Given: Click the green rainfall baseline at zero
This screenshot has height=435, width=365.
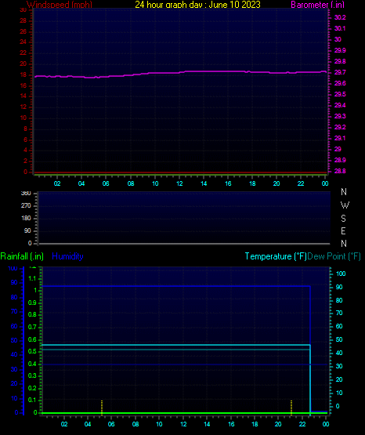Looking at the screenshot, I should coord(184,413).
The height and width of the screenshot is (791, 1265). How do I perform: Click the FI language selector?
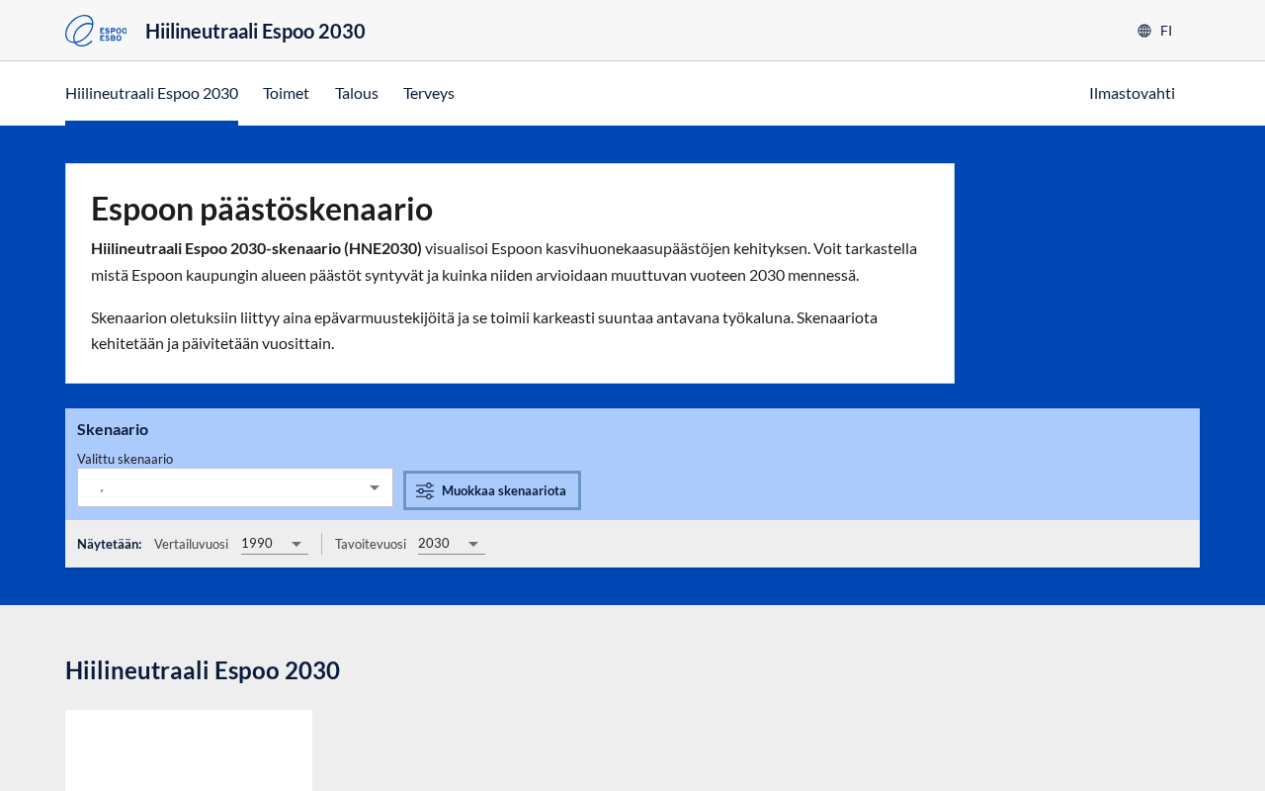pos(1165,31)
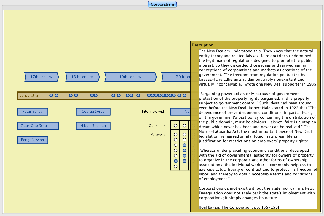
Task: Click the bottom answer circle in first column
Action: (x=175, y=166)
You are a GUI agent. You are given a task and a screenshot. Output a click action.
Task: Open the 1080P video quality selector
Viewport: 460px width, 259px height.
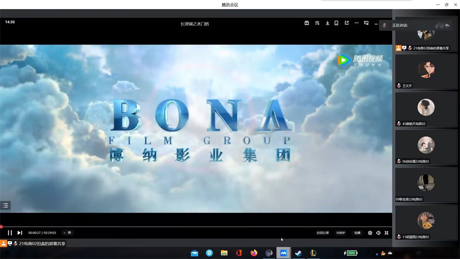[340, 233]
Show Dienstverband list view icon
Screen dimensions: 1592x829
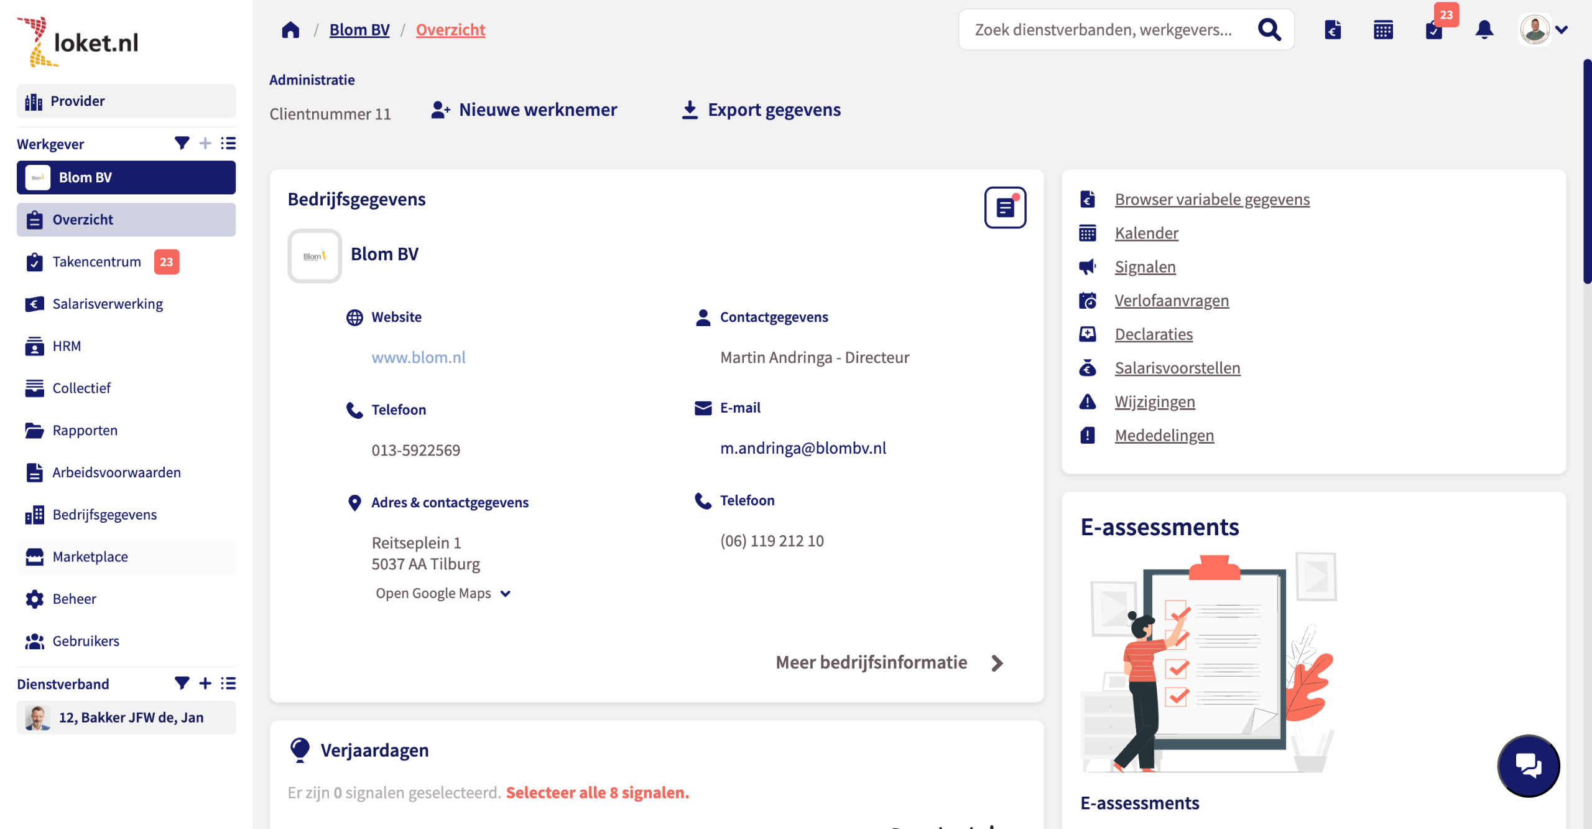pyautogui.click(x=228, y=683)
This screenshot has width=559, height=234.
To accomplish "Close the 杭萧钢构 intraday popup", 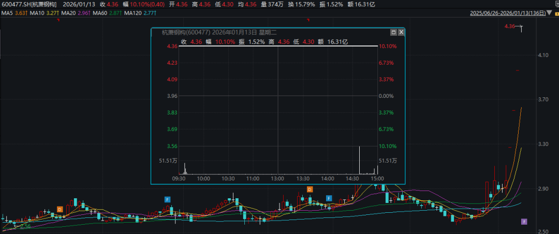I will (x=401, y=32).
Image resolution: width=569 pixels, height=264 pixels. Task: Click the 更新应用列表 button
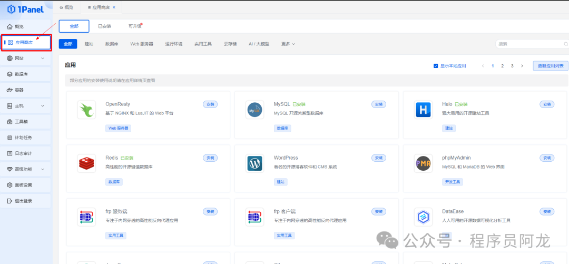point(550,66)
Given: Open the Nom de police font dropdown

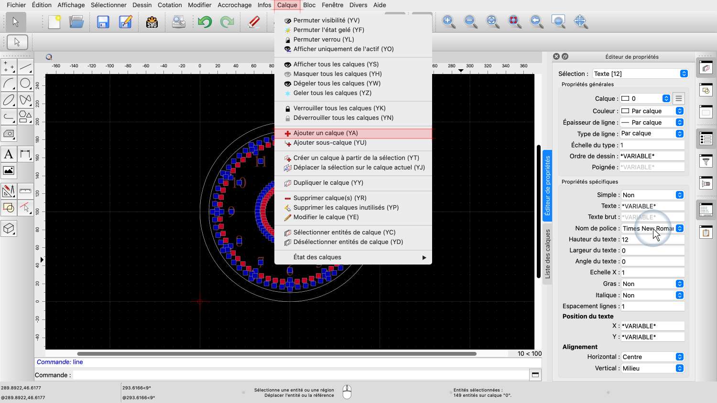Looking at the screenshot, I should coord(652,229).
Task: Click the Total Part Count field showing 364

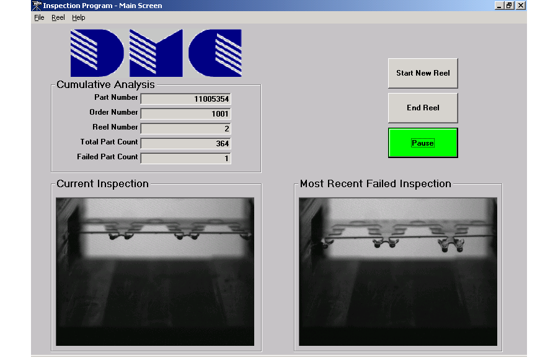Action: click(186, 144)
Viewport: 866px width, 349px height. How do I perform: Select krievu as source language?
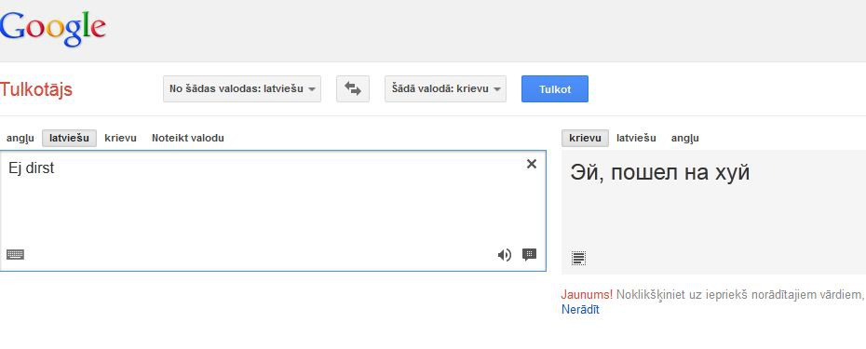[120, 138]
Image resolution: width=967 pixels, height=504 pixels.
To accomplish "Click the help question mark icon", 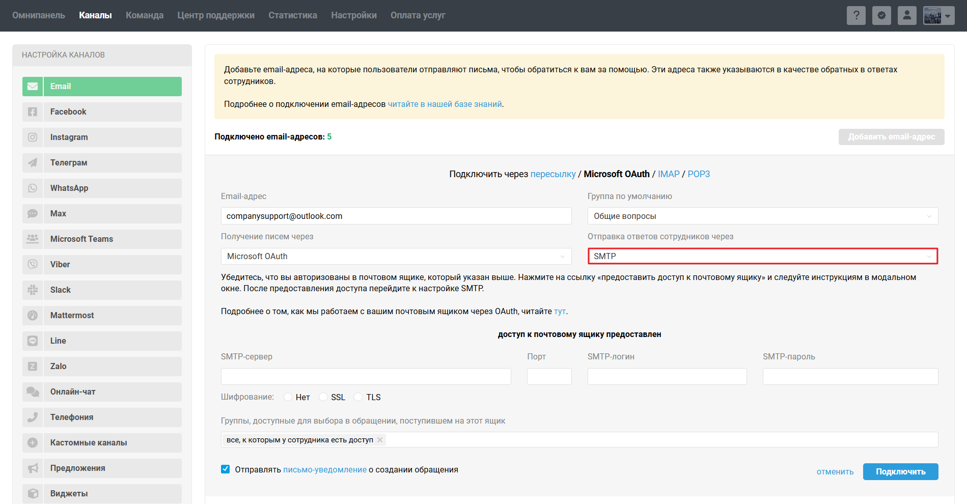I will pos(856,15).
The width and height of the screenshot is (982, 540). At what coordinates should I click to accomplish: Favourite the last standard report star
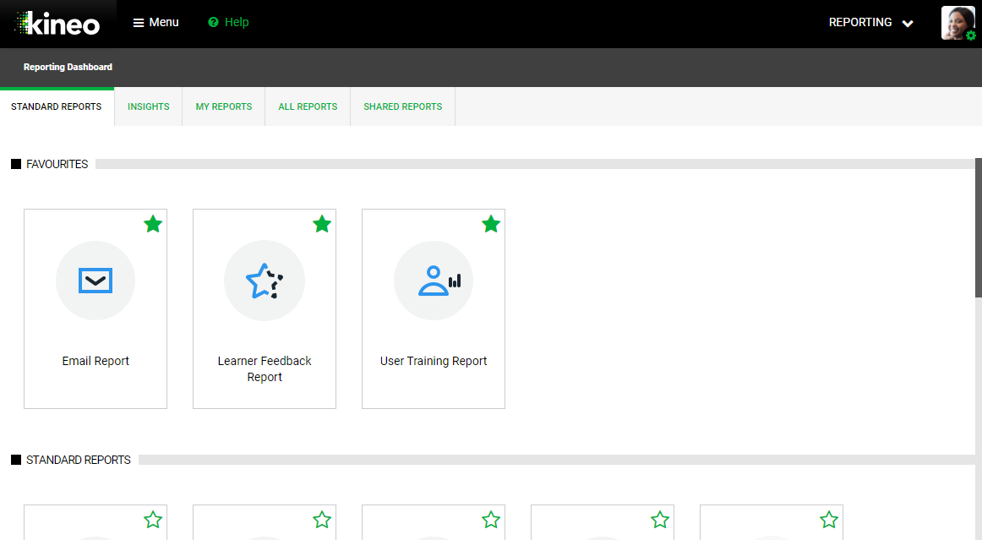pos(829,520)
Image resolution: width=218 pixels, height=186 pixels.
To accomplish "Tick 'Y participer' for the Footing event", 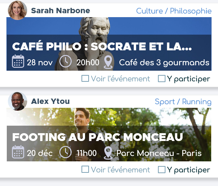I will click(x=162, y=170).
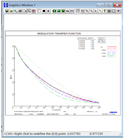The height and width of the screenshot is (139, 125).
Task: Click the green landscape picture icon
Action: click(59, 11)
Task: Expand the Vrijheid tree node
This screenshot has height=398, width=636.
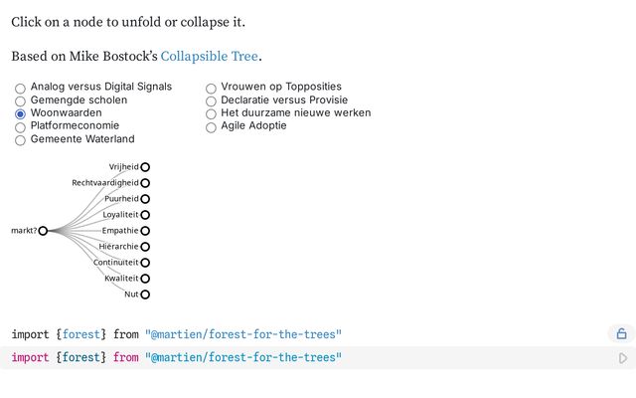Action: (145, 167)
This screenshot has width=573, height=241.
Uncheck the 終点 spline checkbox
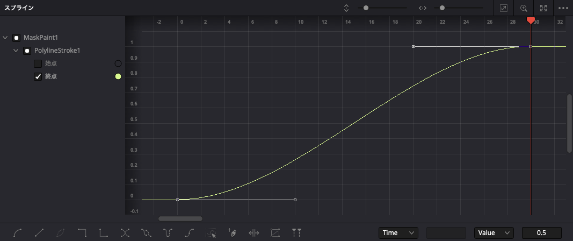(38, 76)
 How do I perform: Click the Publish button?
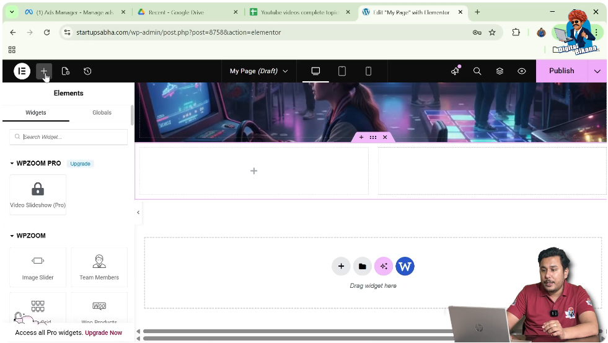click(562, 71)
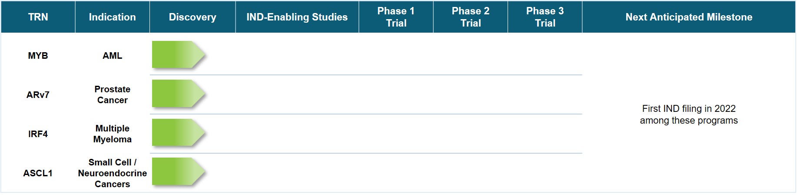Select the MYB row label
The image size is (797, 195).
coord(38,56)
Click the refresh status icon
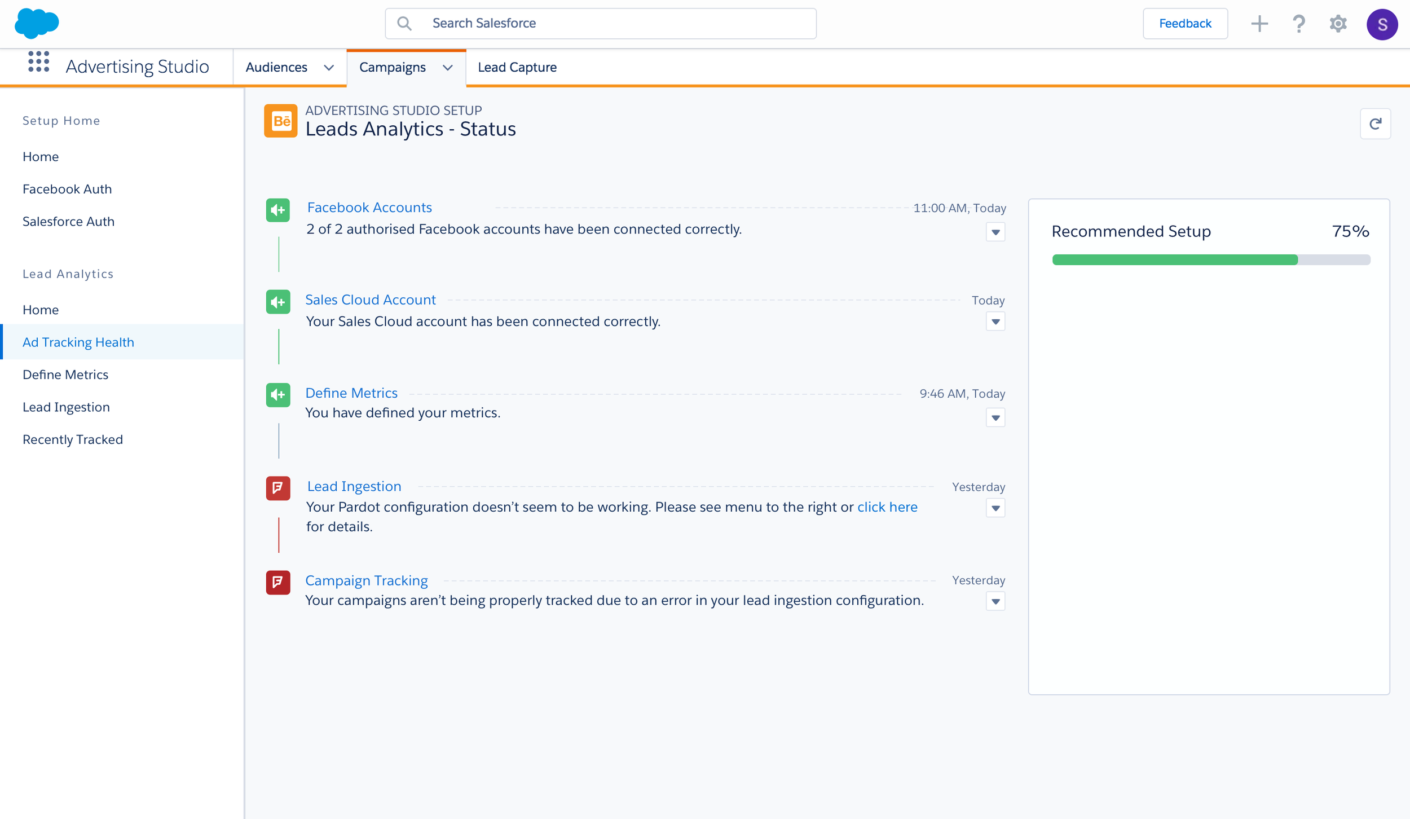 coord(1375,124)
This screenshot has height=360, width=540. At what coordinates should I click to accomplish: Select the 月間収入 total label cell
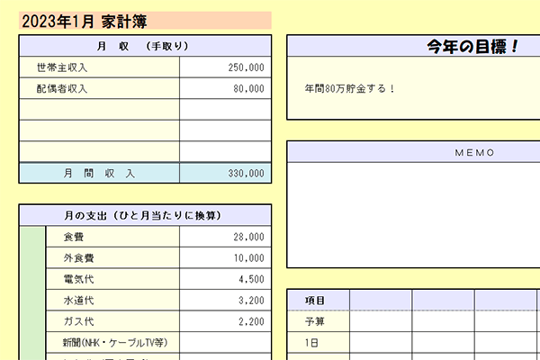[x=99, y=173]
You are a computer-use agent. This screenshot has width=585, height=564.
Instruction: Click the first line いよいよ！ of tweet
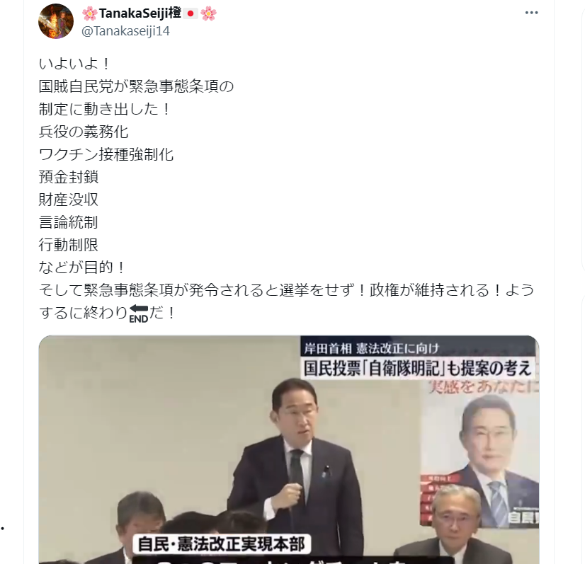[x=74, y=64]
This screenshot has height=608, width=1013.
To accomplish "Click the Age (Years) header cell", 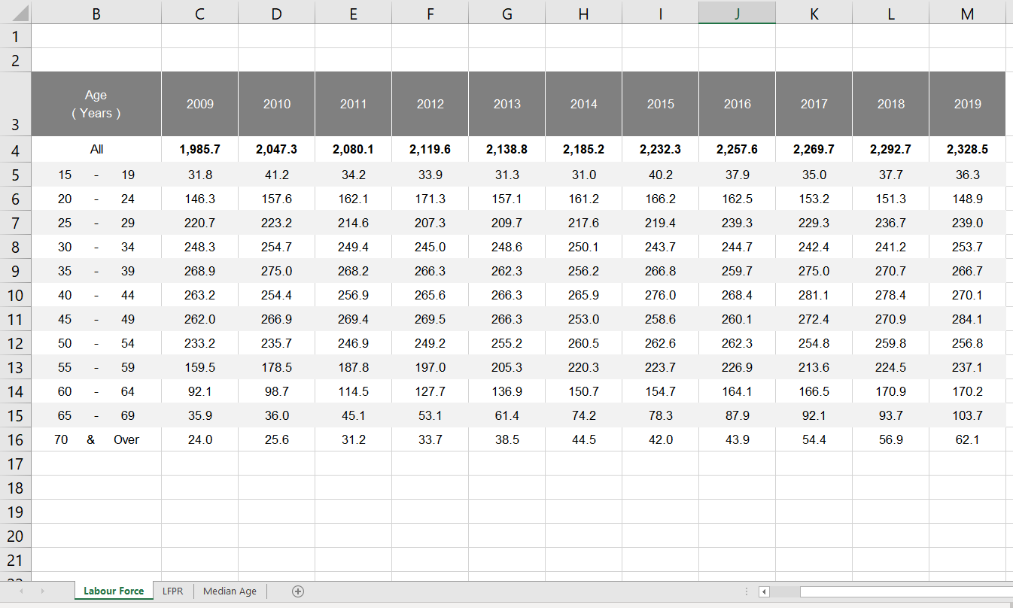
◇ ◇ ◇ ◇ ◇
- Given task
Give the lines from the start of the items through the line that contains "Looking at the screenshot, I should coord(184,413)." as a JSON list of strings, one string per line, with blank lines and pictures left out.

- Exercise solution
[
  "Given: Click the green rainfall baseline at zero",
  "This screenshot has height=435, width=365.",
  "Looking at the screenshot, I should coord(184,413)."
]